La perspective d’une victoire de la gauche avait fait souffler un vent de panique dans la bourgeoisie. L’ex-ministre de l’Intérieur de Giscard d’Estaing, Michel Poniatowski, prophétisa même l’arrivée de chars soviétiques sur la place de la Concorde. Le 10 mai, l’élection de Mitterrand sème le chaos à la Bourse de Paris. Les 11 et 12 mai, les ordres de vente sont tellement nombreux qu’il est impossible de les enregistrer. Le 13 mai, lorsque la Bourse se remet à fonctionner, elle chute de 13,9 %. Des patrons quittent le pays en emportant leurs économies et les actifs de leurs entreprises. Le tout jeune Bernard Arnault s’exile pour un temps aux Etats-Unis.

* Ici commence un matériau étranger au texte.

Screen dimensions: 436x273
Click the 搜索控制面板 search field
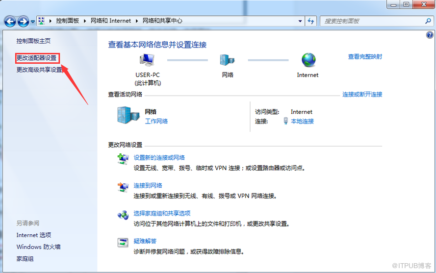(373, 21)
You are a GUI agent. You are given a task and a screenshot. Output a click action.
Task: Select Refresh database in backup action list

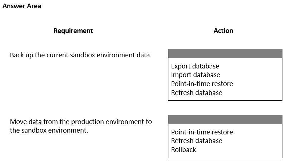tap(197, 93)
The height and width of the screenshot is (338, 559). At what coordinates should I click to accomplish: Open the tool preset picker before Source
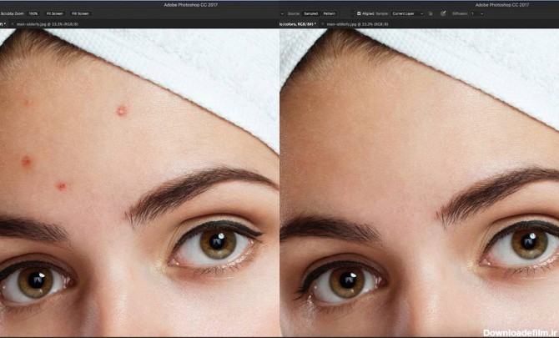pos(283,13)
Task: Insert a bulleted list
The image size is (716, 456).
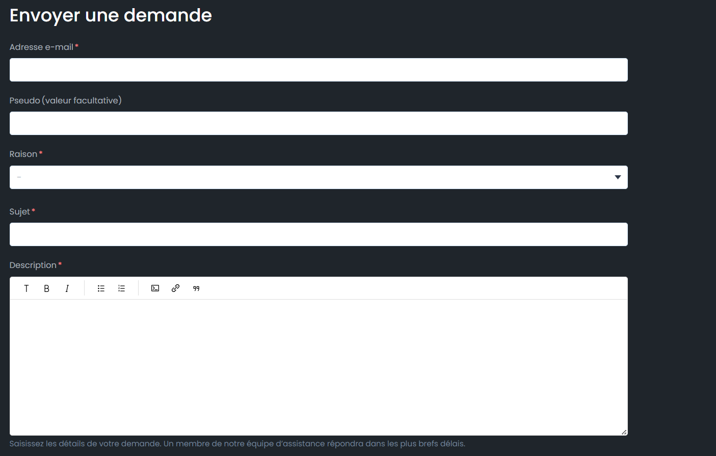Action: coord(101,288)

La fuite des capitaux est massive. Elle s’accompagne d’une grève des investissements et d’une offensive contre la monnaie française, le franc. Le gouvernement dépense d’énormes quantités d’argent public dans l’espoir de susciter des investissements privés, mais ceux-ci ne viennent pas. L’échec de la politique de relance keynésienne du gouvernement est bientôt évident. Celui-ci est alors placé devant un choix : capituler et appliquer une politique d’austérité – ou poursuivre l’application de son programme de réformes ambitieuses en s’attaquant à la propriété capitaliste.

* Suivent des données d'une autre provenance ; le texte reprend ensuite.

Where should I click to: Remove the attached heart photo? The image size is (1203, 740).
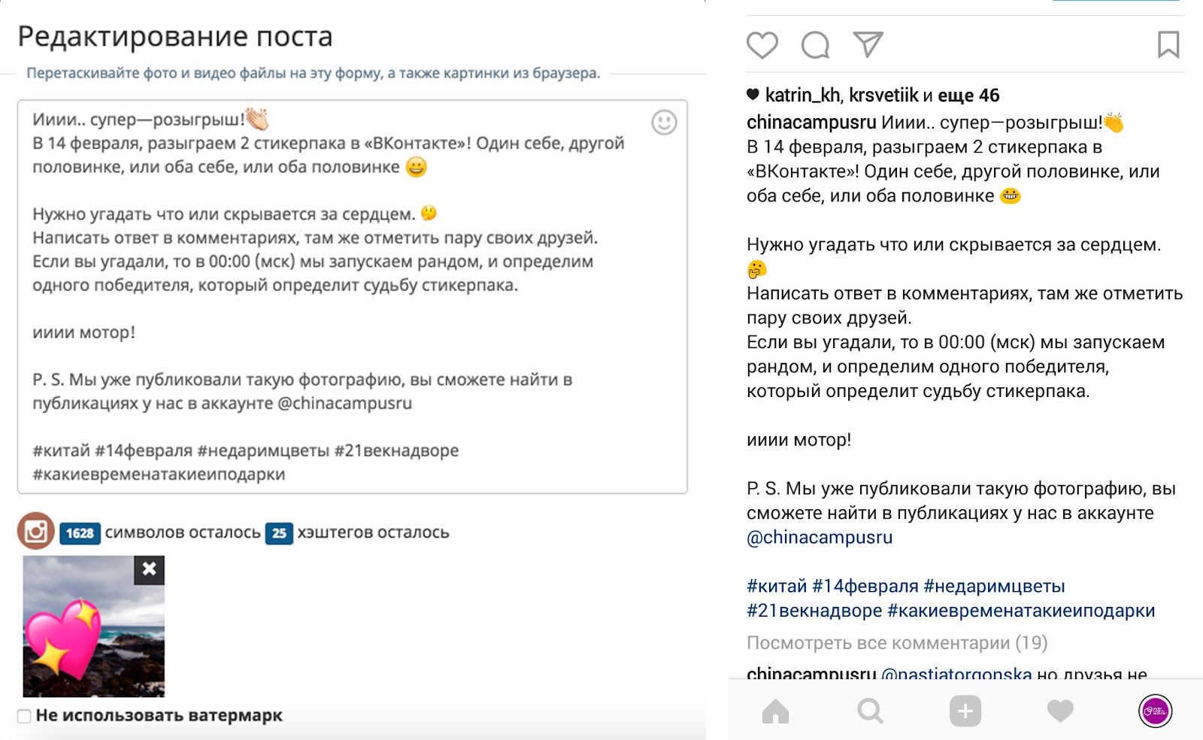coord(149,569)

Pour financer les mesures sociales du « programme commun » et ouvrir la perspective d’une transformation socialiste de la société, il fallait nationaliser toutes les banques et les fusionner dans un monopole public bancaire, mais aussi nationaliser les grands leviers de l’économie et de la distribution, c’est-à-dire toutes les grandes entreprises industrielles et commerciales, et les placer sous le contrôle de leurs salariés. Faute d’engager une telle politique, le gouvernement capitula.
Le « tournant de la rigueur »
Le 9 juin 1982, François Mitterrand annonce une « pause dans les réformes ». Une première vague de mesures d’austérité est annoncée : gel des salaires et baisse des investissements publics. En 1983, le Premier ministre Mauroy annonce officiellement le « tournant de la rigueur », qui était déjà une réalité depuis plusieurs mois. Les ministres communistes quittent le gouvernement – mais trop tard. Faute de tirer les leçons de cette défaite, le PCF entame un long déclin.
Le tournant de la rigueur sème la désillusion dans l’électorat de gauche. A partir de 1982, la gauche enchaîne les défaites électorales : elle perd les cantonales en 1982, puis les municipales en 1983. Aux européennes de 1984, la liste de droite obtient 43 % des suffrages, le PS seulement 20 % et le PCF 11 %. Le Front National – jusqu’alors marginal – talonne le PCF avec 10,9 % des voix. Enfin, en 1986, la droite remporte les législatives. Immédiatement, le gouvernement de Jacques Chirac s’attelle au démantèlement des réformes et des nationalisations de 1981-1982. Comme toujours, les dirigeants réformistes ont démoralisé les travailleurs – et, ce faisant, ont préparé le retour de la droite au pouvoir.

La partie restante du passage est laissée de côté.